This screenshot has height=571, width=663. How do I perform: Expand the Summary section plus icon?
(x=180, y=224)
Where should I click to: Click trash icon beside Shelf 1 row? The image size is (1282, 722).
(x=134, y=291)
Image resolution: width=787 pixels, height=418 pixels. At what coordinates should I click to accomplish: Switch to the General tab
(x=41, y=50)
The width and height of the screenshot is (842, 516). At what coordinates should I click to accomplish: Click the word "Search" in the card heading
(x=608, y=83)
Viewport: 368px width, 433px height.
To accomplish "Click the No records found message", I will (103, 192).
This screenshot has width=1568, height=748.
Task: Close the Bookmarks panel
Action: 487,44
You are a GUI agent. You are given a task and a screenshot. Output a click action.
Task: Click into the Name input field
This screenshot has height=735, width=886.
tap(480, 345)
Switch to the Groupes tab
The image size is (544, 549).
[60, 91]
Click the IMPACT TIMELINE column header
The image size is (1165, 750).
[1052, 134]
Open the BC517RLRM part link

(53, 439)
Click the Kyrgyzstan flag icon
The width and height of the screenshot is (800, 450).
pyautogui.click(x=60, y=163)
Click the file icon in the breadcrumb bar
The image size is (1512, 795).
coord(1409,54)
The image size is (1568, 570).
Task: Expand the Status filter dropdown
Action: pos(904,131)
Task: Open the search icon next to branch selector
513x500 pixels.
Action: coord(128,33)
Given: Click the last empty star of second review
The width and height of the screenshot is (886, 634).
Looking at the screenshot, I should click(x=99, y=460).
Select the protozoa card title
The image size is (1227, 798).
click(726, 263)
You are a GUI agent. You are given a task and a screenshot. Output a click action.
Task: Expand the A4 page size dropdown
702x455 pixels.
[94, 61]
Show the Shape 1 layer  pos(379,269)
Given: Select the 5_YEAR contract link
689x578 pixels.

════════

§ WHAT IS BEING ASKED
The line with "Given: Select the 5_YEAR contract link" marks where to start. Transcribe from there through the final line of the records, exactly and with nothing added.

§ ANSWER BOX
Given: Select the 5_YEAR contract link
689x578 pixels.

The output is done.